“Whatever you may say about him, James Brown was one of the most influential people in the 21st century,” says Ellen Zisholtz, director of South Carolina State’s University’s I.P. Stanback Museum and Planetarium.
Brown, known as the “Godfather of Soul,” had a tremendous influence on the hip hop movement. He set the pace for costumes and entertainment for many other performers, including Elvis and Prince, she said. But he also stood for black pride and social justice, Zisholtz added.
The I.P. Stanback is recognizing Brown for all those things with an exhibit that will run through July 2015, she said.
The exhibit, ““The Influence of James Brown: His Imprint on Music, Dance, Style and Politics,” opens at 6 p.m. Friday with a reception featuring James Brown’s band, the JBs, with Cape Master Danny Ray as emcee, band leader Tyrone Jefferson on trombone, Joe Collier on trumpet and George “Spike” Nealy on percussion. Nealy is the assistant band director of S.C. State’s Marching 101.
Shirlene King, a former opening act for Brown, will also be performing.
The extensive exhibit includes hundreds of personal items belonging to Brown.
Dozens of pairs of shoes and boots, showy costumes, his travel hair dryer, curlers and makeup are on display. These items are a far cry from the possessions of a child who was kicked out of school because he didn’t have clothes to wear.
“He went to school in seventh grade, and they told him he couldn’t come anymore because he didn’t have the proper clothing,” Zisholtz said.
Brown was born into a very poor family, and his parents separated when he was very young.
“He had nobody to take care of him,” Zisholtz said.
Though Brown was not educated, he cared about education, she said.
He donated royalties of his song, “Don’t Be a Dropout,” to create dropout prevention programs and left funds to pay for sending children to school who couldn’t afford to go, she said.

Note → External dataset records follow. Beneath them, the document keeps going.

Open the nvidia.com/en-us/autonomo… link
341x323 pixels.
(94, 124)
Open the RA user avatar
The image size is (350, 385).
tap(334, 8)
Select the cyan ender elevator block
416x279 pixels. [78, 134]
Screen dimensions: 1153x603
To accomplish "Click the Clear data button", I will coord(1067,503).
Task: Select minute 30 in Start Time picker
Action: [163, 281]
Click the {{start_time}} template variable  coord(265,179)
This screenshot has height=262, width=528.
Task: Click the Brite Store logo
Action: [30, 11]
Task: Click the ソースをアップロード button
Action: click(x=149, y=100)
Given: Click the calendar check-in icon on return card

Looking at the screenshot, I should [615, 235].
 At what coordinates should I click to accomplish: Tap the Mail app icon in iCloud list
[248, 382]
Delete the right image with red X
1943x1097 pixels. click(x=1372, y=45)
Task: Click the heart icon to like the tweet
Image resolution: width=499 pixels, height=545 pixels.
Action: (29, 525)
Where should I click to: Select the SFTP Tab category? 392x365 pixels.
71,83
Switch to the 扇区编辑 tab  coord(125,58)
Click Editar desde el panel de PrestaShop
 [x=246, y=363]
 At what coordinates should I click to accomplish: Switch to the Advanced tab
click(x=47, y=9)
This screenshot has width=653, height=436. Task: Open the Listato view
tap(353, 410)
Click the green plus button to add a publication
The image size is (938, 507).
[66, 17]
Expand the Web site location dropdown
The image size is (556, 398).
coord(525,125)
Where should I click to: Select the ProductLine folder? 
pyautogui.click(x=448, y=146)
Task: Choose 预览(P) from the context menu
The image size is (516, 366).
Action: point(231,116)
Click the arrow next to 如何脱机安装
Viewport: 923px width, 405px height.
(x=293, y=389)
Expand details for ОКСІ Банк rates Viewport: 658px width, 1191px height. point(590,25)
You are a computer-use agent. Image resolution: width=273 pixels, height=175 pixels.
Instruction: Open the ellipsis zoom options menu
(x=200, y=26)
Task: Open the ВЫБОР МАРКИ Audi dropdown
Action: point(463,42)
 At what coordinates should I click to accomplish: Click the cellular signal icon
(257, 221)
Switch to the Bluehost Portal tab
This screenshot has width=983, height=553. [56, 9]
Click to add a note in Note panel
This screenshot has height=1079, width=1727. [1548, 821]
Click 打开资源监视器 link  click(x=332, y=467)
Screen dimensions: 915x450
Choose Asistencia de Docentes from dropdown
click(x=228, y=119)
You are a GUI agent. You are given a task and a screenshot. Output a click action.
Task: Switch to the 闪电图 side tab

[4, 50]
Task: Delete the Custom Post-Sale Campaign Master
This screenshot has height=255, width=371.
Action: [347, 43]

Brown’s will created the “I Feel Good Inc. Trust” for scholarships for his grandchildren and disadvantaged children.
As a performer, he really cared about how he looked, Zisholtz said.
Photographs of Brown’s hair in curlers are also on display. He carried those pictures on the road with him so that hairstylists could see exactly how to fix his hair, Zisholtz said.
Brown once said, “Hair is the first thing and teeth the second ... a man got those two things, he’s got it all.”
Zisholtz said he was a humanitarian who greatly influenced the public and who was interested in many things.
She noted Brown was credited with saving Boston when Martin Luther King was killed.
“They expected a big riot that was starting in Boston, and he had a concert scheduled,” she said. The concert was almost called off, but Brown convinced them to let him do it, and it was played on television several times. He kept urging people to remain calm and call off the riot. As it turned out, people stayed at home and listened to him instead of being in the streets, Zisholtz said.
Brown was a friend of celebrities and national leaders from both political parties. He was also an entrepreneur and an amateur astronomer, Zisholtz said.
“He was a really weird person to understand,” she said. “For instance, one of his best friends was Strom Thurmond, who was a segregationist who filibustered against the Civil Rights Bill.”
Also on display are pieces of Brown’s furniture and other household items, pictures of his estate, early cuts of vinyl recordings, some of his awards and trophies, personal notes and letters, fan memorabilia and souvenirs he collected from all over the globe.
Zisholtz said she has boxes and boxes of Brown’s papers, ranging from court summons to traffic tickets to notes from fans.
“You have to realize one thing about James Brown,” she said. “He never threw anything out.”